China, North Korea’s only military ally and its largest trading partner, abstained. Beijing and Moscow have denied breaking sanctions but have blocked new measures at the UN Security Council and advocated lifting some existing sanctions on North Korea, blaming the West and its allies for exacerbating tensions.

Diplomats said it appeared unlikely there would be another vote to try to renew the mandate before it expires on April 30.

The veto highlights a rare diplomatic dividend for Pyongyang and underlines its deepening ties with Moscow, which have included unprecedented shipments of ballistic missiles and ammunition for use in the war in Ukraine as well as possible fuel supplies for North Korea, according to U.S. and South Korean officials and independent analysts.

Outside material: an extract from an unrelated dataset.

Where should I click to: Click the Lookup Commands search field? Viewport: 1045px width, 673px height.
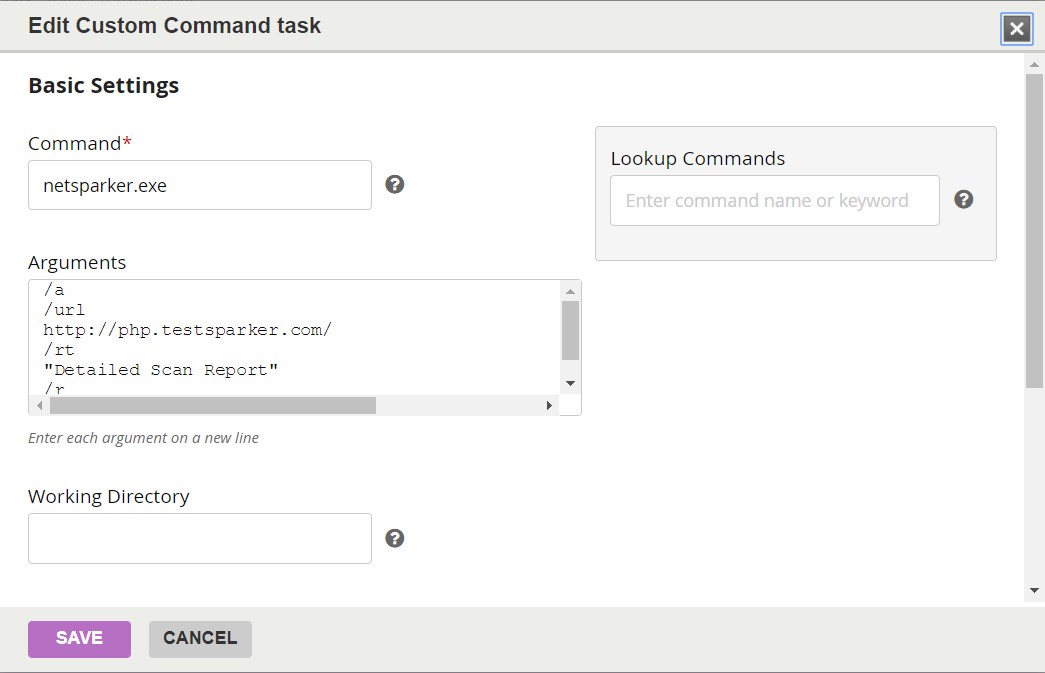[x=774, y=201]
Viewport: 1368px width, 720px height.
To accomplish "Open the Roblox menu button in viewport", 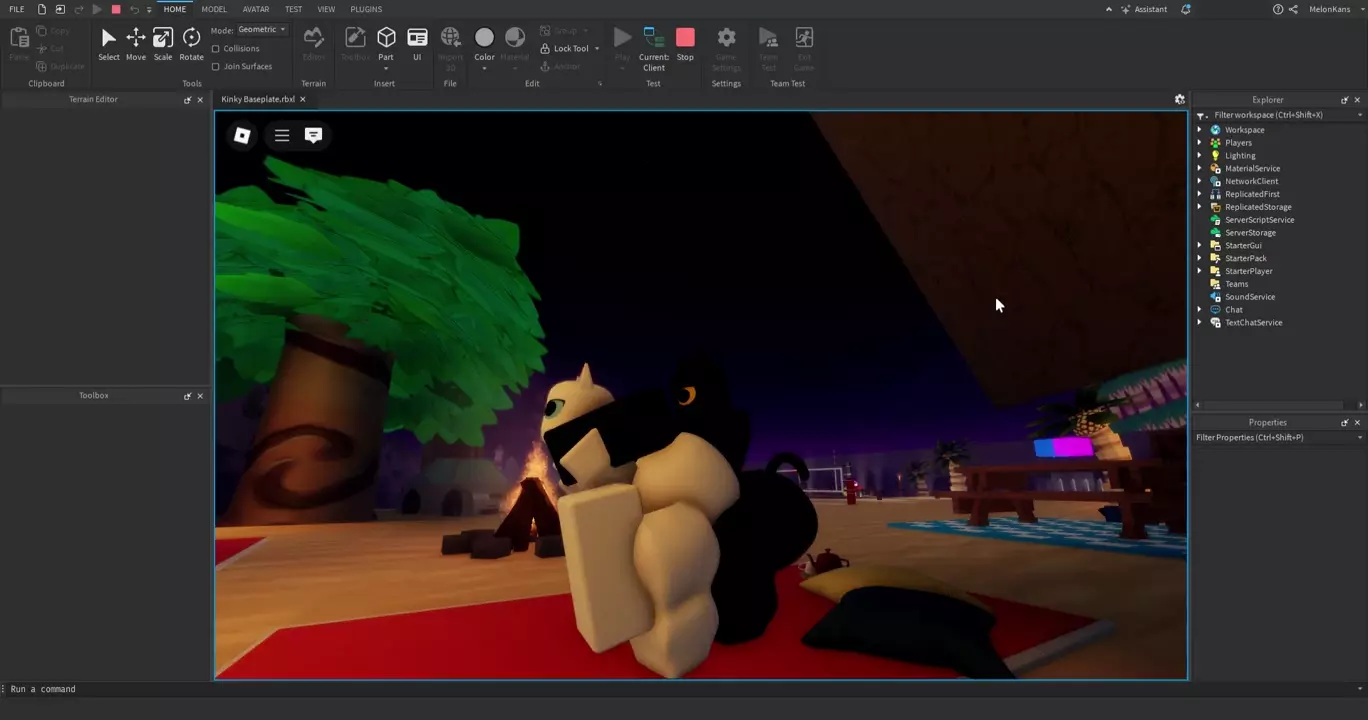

Both Moscow and Pyongyang have denied arms deals, but have vowed to deepen military relations and Russia’s spy chief visited North Korea this week to vow a united front against “attempts to increase pressure from external forces.”

The vote was significant and represents a major turning point in the international sanctions regime against North Korea, said Aaron Arnold, a former member of the panel who now works as a sanctions expert at Britain’s Royal United Services Institute (RUSI).

“Russia’s vote, along with its blatant violation of sanctions by buying conventional arms from North Korea, years long history of ignoring their obligations, and at least tacit support from China suggest that the future is grim for the DPRK sanctions regime,” he said, using the initials of North Korea’s official name, the Democratic People’s Republic of Korea.

Puzzle pieces

Russia’s U.N. Ambassador Vassily Nebenzia criticized the experts’ work, saying before the vote that its reports had been reduced to “playing into the hands of Western approaches, reprinting biased information and analyzing newspaper headlines and poor quality photos.”

Even the panel’s backers acknowledge that its work was increasingly constrained, but blamed it on Chinese and Russian members blocking or obfuscating unfavorable findings.

“The latest report is very interesting, because although it goes into some useful detail on finance and on overseas workers, China is barely mentioned,” said one former senior member who asked not to be named because of diplomatic sensitivities. “If you’re talking about breaching the sanctions, and not mentioning China, that’s not really a terribly accurate reflection of what is really going on.”

While the panel reports looked like a comprehensive summary, they were more like a small part of a larger puzzle, often with some of the most important pieces left out, the former member said.

The end of the panel could lead to more trilateral cooperation among Washington, Seoul and Tokyo, and more evidence of sanctions violations could be released to the public since the restraining influence Russia and China had over headline-generating reports will be gone with the UN panel of experts, said Leif-Eric Easley, a professor at Ewha University in Seoul.

Because global banks and insurance companies have come to rely on independent reports to freeze and close accounts associated with North Korean overseas sanctions evasion networks, continued reporting mechanisms will be found, said Hugh Griffiths, former head of the panel and now a sanctions consultant.

Deeper Russia-North Korea ties

Griffiths said the veto suggests Russia does not want its illegal procurement of North Korean ballistic missiles and conventional artillery munitions to be reported by a UN Security Council body.

“Russia’s veto indicates that Putin will intensify his ballistic missile and embargo-busting cooperation with North Korea,” he said.

The vote illustrates how strong the ties between Russia-North Korea have become, said Jenny Town of 38 North, a Washington-based North Korea monitoring program.

“It underscores that no new sanctions at the UN Security Council level should be expected in the current geopolitical environment, and the bigger burden on states now to handle sanctions monitoring efforts,” she said.

The United States and South Korea launched a new task force this week aimed at preventing North Korea from procuring illicit oil, particularly from Russia.

The two countries also imposed unilateral sanctions on individuals and entities based in Russia, China and the United Arab Emirates, accusing them of channeling funds to Pyongyang’s weapons programs.

South Korea’s Unification Ministry, which handles relations with the North, called the vote “extremely regrettable.”

Most visible sanctions enforcement has already been headed by the United States and its partners, sometimes in conflict with China or Russia.

Canada accused Chinese jets of “recklessly” harassing its surveillance planes taking part in an U.N. operation to enforce sanctions against North Korea. Beijing called the Canadian flights “provocative.”